_Prompt 1:_ In the author page below, what did Hank earn his degree in?

_Page extract:_

The Classic English Double Barrel

[Pages:9]From Hank's messy but highly organized desk:

It was recommended that I write something about myself to include on the book website. Not knowing much about book marketing, it was stressed that people are more inclined to have faith in your work if they know a little more about you. I'm sure most will agree that it gets boring really fast when people start talking about themselves. We'll not let it go there.

My name is Gary Hankins AKA Hank. I'm sometimes asked if there's any kinship to William C. Hankins of the Sharps & Hankins fame. I simply don't know. My great great granddad's name was William H. who served as a captain in the CSA. Are they related? Perhaps I should look that up. Being born and raised in the farm country of central Ohio there was plenty opportunity to learn the skills of hunting. As an avid hunter himself, my dad always kept guns in the house his favorite being the Browning "Sweet 16". It is an accurate statement to say I grew up with guns and was taught to handle them with diligence and respect. From the age of ten until high school graduation my summer months were spent working in my dad's auto body shop where I learned metal working and finishing. My formal educational consists of a degree in electrical engineering, which has served me well. Over the course of time several fortune 500 companies employed me as an r&d engineer, process engineer, quality engineer, quality manager and plant manager all the while tinkering with, studying and building black powder guns.

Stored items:
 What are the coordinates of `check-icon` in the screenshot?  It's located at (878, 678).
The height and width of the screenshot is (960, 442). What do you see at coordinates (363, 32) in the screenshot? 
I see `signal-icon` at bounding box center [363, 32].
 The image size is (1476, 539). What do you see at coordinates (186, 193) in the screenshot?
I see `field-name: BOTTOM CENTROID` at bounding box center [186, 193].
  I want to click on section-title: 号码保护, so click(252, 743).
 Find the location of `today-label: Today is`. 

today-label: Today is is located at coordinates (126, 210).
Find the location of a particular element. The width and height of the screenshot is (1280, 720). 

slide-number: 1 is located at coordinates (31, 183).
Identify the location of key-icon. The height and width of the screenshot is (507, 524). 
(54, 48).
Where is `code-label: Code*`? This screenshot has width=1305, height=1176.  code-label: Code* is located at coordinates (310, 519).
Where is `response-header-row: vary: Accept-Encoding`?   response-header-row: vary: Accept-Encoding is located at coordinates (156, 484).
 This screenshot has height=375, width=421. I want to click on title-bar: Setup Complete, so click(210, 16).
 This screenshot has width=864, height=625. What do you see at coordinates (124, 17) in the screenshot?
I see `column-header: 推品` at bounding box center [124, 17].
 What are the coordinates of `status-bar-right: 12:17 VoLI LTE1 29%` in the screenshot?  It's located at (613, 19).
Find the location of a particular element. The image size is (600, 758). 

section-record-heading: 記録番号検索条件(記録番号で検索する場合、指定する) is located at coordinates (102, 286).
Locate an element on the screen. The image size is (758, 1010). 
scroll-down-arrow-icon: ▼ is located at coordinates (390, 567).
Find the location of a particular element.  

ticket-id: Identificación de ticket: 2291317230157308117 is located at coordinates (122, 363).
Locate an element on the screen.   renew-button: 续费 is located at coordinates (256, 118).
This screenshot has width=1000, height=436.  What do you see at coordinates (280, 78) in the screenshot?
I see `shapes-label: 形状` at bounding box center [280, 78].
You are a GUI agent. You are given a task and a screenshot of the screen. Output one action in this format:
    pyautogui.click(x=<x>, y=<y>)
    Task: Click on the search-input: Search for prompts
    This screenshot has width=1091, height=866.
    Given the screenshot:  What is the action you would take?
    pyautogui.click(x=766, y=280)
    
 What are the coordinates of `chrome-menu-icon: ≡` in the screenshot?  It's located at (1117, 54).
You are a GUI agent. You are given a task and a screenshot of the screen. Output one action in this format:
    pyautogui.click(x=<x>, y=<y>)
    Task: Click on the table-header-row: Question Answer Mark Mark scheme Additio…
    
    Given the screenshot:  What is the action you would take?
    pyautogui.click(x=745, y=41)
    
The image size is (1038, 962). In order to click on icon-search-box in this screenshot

_Prompt 2:_ Write out the entries verbatim, from the first line of the entries through the line containing "center [280, 78].".

_Response 1:_ Electrical engineering.

_Response 2:_
 What are the coordinates of `check-icon` in the screenshot?  It's located at (878, 678).
The height and width of the screenshot is (960, 442). What do you see at coordinates (363, 32) in the screenshot? 
I see `signal-icon` at bounding box center [363, 32].
 The image size is (1476, 539). What do you see at coordinates (186, 193) in the screenshot?
I see `field-name: BOTTOM CENTROID` at bounding box center [186, 193].
  I want to click on section-title: 号码保护, so click(252, 743).
 Find the location of `today-label: Today is`. 

today-label: Today is is located at coordinates (126, 210).
Find the location of a particular element. The width and height of the screenshot is (1280, 720). 

slide-number: 1 is located at coordinates (31, 183).
Identify the location of key-icon. The height and width of the screenshot is (507, 524). 
(54, 48).
Where is `code-label: Code*`? This screenshot has width=1305, height=1176.  code-label: Code* is located at coordinates (310, 519).
Where is `response-header-row: vary: Accept-Encoding`?   response-header-row: vary: Accept-Encoding is located at coordinates (156, 484).
 This screenshot has height=375, width=421. I want to click on title-bar: Setup Complete, so click(210, 16).
 This screenshot has width=864, height=625. What do you see at coordinates (124, 17) in the screenshot?
I see `column-header: 推品` at bounding box center [124, 17].
 What are the coordinates of `status-bar-right: 12:17 VoLI LTE1 29%` in the screenshot?  It's located at (613, 19).
Find the location of a particular element. The image size is (600, 758). 

section-record-heading: 記録番号検索条件(記録番号で検索する場合、指定する) is located at coordinates (102, 286).
Locate an element on the screen. The image size is (758, 1010). 
scroll-down-arrow-icon: ▼ is located at coordinates (390, 567).
Find the location of a particular element.  

ticket-id: Identificación de ticket: 2291317230157308117 is located at coordinates (122, 363).
Locate an element on the screen.   renew-button: 续费 is located at coordinates (256, 118).
This screenshot has width=1000, height=436.  What do you see at coordinates (280, 78) in the screenshot?
I see `shapes-label: 形状` at bounding box center [280, 78].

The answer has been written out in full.